• **ABOUT THIS TASK**
Check every line of the data for the word "Remove", and copy those that have it.

Stored data entries:
--
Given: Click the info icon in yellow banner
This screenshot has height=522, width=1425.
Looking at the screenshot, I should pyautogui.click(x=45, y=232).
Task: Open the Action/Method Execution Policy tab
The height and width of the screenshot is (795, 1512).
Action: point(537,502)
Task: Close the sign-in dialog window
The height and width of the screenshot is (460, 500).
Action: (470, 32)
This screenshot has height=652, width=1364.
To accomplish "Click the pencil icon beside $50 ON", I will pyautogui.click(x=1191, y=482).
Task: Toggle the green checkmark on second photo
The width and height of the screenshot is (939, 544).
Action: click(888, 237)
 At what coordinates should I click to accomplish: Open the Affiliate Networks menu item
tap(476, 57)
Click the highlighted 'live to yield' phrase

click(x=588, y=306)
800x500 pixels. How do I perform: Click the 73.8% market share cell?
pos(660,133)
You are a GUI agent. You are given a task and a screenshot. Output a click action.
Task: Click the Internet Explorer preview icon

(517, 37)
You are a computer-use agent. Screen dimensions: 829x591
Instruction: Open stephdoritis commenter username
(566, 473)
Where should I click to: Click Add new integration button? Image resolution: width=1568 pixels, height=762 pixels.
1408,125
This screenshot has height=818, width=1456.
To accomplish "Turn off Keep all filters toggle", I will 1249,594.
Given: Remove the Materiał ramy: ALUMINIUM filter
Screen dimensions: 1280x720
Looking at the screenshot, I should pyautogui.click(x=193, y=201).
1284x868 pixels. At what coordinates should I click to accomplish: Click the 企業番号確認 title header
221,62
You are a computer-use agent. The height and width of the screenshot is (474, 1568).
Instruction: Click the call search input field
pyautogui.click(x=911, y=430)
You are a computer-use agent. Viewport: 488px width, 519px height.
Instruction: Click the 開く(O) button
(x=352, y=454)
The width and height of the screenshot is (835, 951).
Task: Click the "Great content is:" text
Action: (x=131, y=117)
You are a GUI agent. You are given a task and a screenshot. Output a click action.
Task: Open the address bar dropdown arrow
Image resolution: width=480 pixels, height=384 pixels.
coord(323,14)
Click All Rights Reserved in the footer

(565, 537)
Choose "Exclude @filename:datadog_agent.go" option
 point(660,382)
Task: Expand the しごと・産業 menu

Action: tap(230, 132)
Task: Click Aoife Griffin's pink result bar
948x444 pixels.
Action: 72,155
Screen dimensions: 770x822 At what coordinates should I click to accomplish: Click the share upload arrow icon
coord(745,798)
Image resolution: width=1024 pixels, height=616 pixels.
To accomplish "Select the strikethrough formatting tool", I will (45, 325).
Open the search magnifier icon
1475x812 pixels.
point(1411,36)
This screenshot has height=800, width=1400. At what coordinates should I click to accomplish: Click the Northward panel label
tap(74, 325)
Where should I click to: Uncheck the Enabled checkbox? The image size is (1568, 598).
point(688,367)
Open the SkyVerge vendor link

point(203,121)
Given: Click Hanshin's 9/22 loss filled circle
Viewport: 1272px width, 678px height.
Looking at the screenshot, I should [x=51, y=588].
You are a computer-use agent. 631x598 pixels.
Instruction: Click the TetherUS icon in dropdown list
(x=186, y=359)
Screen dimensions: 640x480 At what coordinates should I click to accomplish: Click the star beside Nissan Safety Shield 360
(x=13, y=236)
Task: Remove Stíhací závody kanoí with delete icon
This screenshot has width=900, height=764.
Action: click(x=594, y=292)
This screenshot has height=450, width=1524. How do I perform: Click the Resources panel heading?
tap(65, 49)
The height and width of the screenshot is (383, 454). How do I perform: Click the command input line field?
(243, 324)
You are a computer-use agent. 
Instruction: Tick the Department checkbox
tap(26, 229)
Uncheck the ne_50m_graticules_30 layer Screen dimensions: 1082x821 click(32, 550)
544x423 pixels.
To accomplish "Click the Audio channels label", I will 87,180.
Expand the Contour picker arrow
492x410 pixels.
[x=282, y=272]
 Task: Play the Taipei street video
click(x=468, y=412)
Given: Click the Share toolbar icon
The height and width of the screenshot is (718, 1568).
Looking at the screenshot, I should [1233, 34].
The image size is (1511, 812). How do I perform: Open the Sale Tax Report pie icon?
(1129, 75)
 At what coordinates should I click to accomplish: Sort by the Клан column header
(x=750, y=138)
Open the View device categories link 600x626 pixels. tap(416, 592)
--
• **ANSWER TO THE PROBLEM**
Given: Remove the Materiał ramy: ALUMINIUM filter
Task: Remove Stíhací závody kanoí with delete icon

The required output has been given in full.